Another absurdity was that no photos of "referrals" were provided, with them only giving you vague descriptions of how beautifully attractive everyone was. Then, of course, you go through the trouble of a wasted blind date, and The Right One checks off the number of your remaining "referrals."

The Wrong One

Anonymous
angry
I have received a collection letter from a collection agency by the name of Omega RMS llc. Representing the right one….a year ago I received this letter and contacted OMEGA to let them know that I have never used The right one's service, and I am married. They have my name, (which is very common) and my address, (which I've found out is easily accessible if you google the county records) I'm learning a lot about how unsafe you really are in this new computerized era we now live in. Well I have received another one, (a year later) representing the right one again, who according to this letter have used the name, " Together Dating Service", aka "Lullys-DBA "The Right One" . I let Omega know that they have the wrong guy, and verified the last 4 of my SSN, which is incorrect according to Omega. I then contacted the right one by the number that was on the website, and when I spoke with the young lady that answers the line, she didn't know who she worked for and it took me to ask her, "You are the right one, are you not?" before she responded with, "yea, Yea that's us". I continued with question's like, "may I speak with your billing dept. please" & "I've never used your service could I speak with someone who could help me clear up this obvious misconception". All to the answer of, "Ummmm, huh? & let me get someone to help you…..10min later no one and the ladies still on the line, breathing. Okay guys understand this….I have good credit and I don't want it jacked up because you think I'm an idiot. For a person to have to track down a Co. he's never done business with and for you to go as far as getting a collection agency to collect on a dept, (hell, I even wonder if the collection agency is legit) that I will not pay. How good of a Co. can you truly be? I've filed a complaint with the better business bureau on both Co. and I found this site and wanted to let other consumers know that this Co. is not legit and the people that are writing positive comments on these blogs….represent this Co. Sorry for those of you who have been caught up in the BS that this Co. has put you through and I hope you've learned a lesson on doing research and not giving out your personal info. And even though they can still get some things on you, they can not get your SSN unless you give it to them….signed a pissed off consumer

Kate, kloves2golf

Anonymous
freakingout
Guys, "The Right One" is "Single Atlanta" now!!! They totally took me to the cleaners - professional scam bags!!!
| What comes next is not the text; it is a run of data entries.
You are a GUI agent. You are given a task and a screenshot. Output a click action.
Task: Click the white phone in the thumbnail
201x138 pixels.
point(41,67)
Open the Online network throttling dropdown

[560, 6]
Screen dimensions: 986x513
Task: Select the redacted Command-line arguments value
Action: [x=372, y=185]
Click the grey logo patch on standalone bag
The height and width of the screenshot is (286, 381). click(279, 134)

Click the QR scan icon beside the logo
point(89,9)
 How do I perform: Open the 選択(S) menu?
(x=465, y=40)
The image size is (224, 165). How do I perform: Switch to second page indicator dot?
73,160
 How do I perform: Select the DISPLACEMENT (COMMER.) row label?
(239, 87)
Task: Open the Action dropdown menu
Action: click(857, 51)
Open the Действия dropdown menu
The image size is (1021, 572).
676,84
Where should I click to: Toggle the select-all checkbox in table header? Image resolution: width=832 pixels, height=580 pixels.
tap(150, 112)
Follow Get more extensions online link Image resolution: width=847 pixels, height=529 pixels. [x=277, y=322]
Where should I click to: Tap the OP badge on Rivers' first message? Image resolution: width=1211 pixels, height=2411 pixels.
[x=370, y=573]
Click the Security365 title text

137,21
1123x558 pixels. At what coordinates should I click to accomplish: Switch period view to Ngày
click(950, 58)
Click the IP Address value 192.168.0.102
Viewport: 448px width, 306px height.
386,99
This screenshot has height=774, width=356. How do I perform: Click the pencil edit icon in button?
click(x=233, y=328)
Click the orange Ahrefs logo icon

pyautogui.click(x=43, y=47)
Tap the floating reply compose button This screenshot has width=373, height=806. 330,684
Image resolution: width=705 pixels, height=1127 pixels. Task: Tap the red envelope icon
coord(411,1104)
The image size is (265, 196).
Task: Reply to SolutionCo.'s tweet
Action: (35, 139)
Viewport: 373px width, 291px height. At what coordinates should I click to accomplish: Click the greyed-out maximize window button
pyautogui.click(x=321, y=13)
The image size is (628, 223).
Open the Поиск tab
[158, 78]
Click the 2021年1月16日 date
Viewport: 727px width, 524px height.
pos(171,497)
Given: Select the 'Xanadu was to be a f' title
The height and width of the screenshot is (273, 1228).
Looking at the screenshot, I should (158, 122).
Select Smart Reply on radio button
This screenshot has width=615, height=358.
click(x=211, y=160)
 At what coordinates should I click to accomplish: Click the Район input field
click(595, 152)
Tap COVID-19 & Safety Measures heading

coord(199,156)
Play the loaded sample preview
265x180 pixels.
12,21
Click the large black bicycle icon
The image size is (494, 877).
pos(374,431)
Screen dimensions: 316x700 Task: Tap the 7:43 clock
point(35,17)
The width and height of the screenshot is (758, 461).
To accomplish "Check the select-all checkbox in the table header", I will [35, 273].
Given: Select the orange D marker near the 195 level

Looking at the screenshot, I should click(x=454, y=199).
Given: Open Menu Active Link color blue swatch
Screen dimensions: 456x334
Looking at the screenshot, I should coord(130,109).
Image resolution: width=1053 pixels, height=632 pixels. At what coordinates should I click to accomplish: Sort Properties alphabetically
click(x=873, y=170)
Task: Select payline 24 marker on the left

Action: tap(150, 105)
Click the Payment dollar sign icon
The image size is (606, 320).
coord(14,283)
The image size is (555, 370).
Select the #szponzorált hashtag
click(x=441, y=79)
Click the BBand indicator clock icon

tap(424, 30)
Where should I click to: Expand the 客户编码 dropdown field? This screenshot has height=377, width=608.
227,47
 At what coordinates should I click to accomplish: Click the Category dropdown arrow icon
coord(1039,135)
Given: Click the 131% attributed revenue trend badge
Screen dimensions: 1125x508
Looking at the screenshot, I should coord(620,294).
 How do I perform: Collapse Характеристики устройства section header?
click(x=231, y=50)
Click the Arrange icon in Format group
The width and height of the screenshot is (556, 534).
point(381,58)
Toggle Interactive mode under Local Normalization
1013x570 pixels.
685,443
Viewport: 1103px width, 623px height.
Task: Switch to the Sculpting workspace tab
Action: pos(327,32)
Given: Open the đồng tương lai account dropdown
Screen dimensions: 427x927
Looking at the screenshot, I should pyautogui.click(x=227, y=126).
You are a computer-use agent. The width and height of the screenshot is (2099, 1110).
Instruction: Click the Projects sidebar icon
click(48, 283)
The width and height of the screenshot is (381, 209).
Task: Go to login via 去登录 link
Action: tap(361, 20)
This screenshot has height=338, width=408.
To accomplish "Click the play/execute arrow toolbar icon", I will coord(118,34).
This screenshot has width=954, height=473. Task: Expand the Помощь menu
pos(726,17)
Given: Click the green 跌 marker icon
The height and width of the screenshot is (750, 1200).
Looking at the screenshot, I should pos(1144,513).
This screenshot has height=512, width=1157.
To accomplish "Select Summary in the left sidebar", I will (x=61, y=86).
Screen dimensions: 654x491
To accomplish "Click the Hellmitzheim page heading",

If you care at all for your hard earned money, STAY AWAY, PLEASE STAY AWAY!!!

"Single Atlanta" is the same scam is previously "The Right One", and they don't "make" deals with you anymore, they just take your money and run!!! I cannot believe they've been getting away with it for such a long time!!! Scam bags!!!

Evil Twisted Evil

Anonymous

Anonymous
Is DCSingles.com AKA AshburnSingles, RestonSingles, FallsChurchSingles, ManassasSingles, woodbridgesingles, annandalesingles and Fairfaxsingles a part of the same marketing arm as this company because they sound very similar to the to this group of singles. All of the AKA names feed into DCSingles and do not actually exist. They appear to be franchised operations with phone numbers all of the county and no one can really figure out who they are.